再入実行、テンプレート、および動的VIの違い

更新しました Nov 18, 2018

使用製品

Software

  • LabVIEW Full
  • LabVIEW Base
  • LabVIEW Professional

問題

再入実行VI、テンプレートVI、および動的VIを使用するのはどのような場合ですか?これらの3タイプの違いは何ですか?

解決策

再入実行VI

再入実行VIは、同じVIの複数インスタンスを同時に実行する場合に使用します。VIが再入実行でない場合、そのVIには1つのデータ領域があります。そのため、一度に1つの発呼者しかVIを実行できないため、他の発呼者はVIを使用するために「順番待ち」する必要があります。非再入実行がVIのデフォルト設定ですが、VIを再入可能に設定できます。再入実行には、共有と事前割り当ての2種類があります。

 
クローン共有による再入実行VI

クローン共有による再入実行オプションが選択されている場合、VIにはデータ領域のプールがあります(クローンプールと同じ)。呼び出し元のVIが開始されると、最初は2つのクローンしか作成されません。発呼者はこれらのデータ領域の1つを使用しますが、どのデータ領域かは分かりません。後続の呼び出しでは異なるインスタンスになる可能性があります。同時発呼者の数に対応するプールに十分なデータ領域(クローン)がない場合、新しいデータ領域(クローン)が作成され、プールに追加されます。ここで、「インスタンス間のクローン共有」という言葉で「共有」とは、時間の経過とともに複数の発呼者がデータ領域を使用できることを意味します。サブVIの呼び出しが20回ある場合、同時に2つの呼び出しが行われると、プールには2つのデータ領域しかなく、20回の呼び出し中に「共有」が行われます。現在の必要性に応じて必要な数のクローンしか作成されないため、メモリ使用が最適化されます。最速の実行と最良のメモリ最適化のために、このオプションを推奨します。
 

クローンの事前割り当てによる再入実行VI

クローンの事前割り当てによる再入実行オプションが選択されている場合、各呼び出し元には独自のプライベートデータ領域(およびクローン)が与えられます。VIへの呼び出しが20回ある場合、呼び出されるVIが開始されると20個のクローンが作成され、プールに追加されます。呼び出しパターンが上記のようなものであれば、2つだけが同時にビジー状態になることがあります。サブVIの特定インスタンスへの呼び出しがすべて同じクローンを使用することが重要な場合(たとえば、サブVIが呼び出しから次の呼び出しまでデータを保持する必要がある場合)、このタイプの再入可能VIを使用します。使用しようとしているクローンを最後に使用したサブVIインスタンスがどれか分からないため、共有されたクローンは機能しません。また、格納された情報はサブVI間で予期せず "クロストーク"が発生します。 「事前割り当て」とは、すべてのコールに対して、そのコールのデータスペースとクローンが作成されることを意味します。事前割当は、VIが実行される前に行われます。同じVIのフロントパネルを複数開く場合、再入実行サブVIオプションは役に立ちません。

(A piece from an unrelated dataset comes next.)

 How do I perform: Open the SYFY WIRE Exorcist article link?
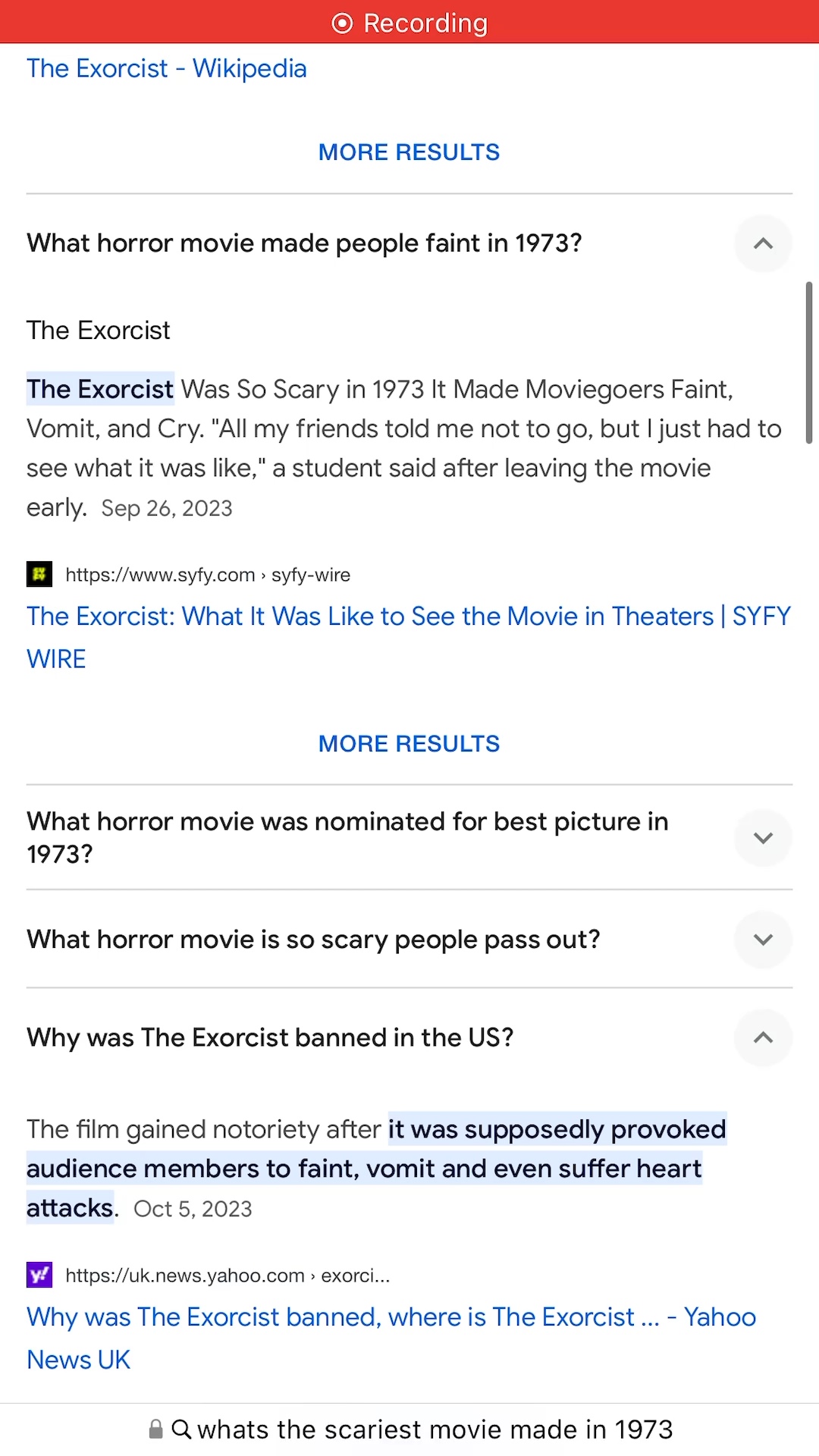click(x=408, y=617)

複数回開くVIがトップレベルVIである場合は、ディスク上の最上位VIを固有名の一時ディレクトリに複製し、新しいファイルインスタンスを開くことができます。サブVIは複製する必要はなく、トップレベルVIのみを複製します。その後、VIサーバを使用して複製のVIを開いて実行することができます。


テンプレートVI

複数インスタンスのパネルをテンプレートVIにして、テンプレートから毎回ファイルを開くことができます。VIテンプレートは、拡張子が.vitのVIです。テンプレートから新しいファイルを作成するには、ファイル>>新規>>テンプレートから開始を選択します。これにより、VIの新しいインスタンスが作成され、独自のメモリ領域が作成されます。これらは作成時に別個のメモリ位置があり、別のVIを作成するための開始点として使用されます。作成した新しいVIが再入可能であるかどうかを設定する必要があります。 


動的VI

VIサーバでVIとVIテンプレートの両方を開くことができます。VIサーバは、VIを動的にロードして実行するために使用されます。サブVIでは、最上位VIがロードされるとサブVIのコードとデータ領域がロードされます。VIを動的にロードする場合、VIをサブVIとして使用せずにロードし、メインプログラムが呼び出されたときにロードすると、そのコードはVIサーバがサブVIを呼び出すまでロードされません。これにより、起動時のメモリが節約されます。

追加情報

VIを再入実行に変更するには、次の手順をおこないます。
  1. ファイル>>VIプロパティに移動します。

 
  1. カテゴリ>>実行に移動します。

 
  1. 再入可能オプションがクローン共有またはクローンの事前割り当てによる再入実行に設定されていることを確認します。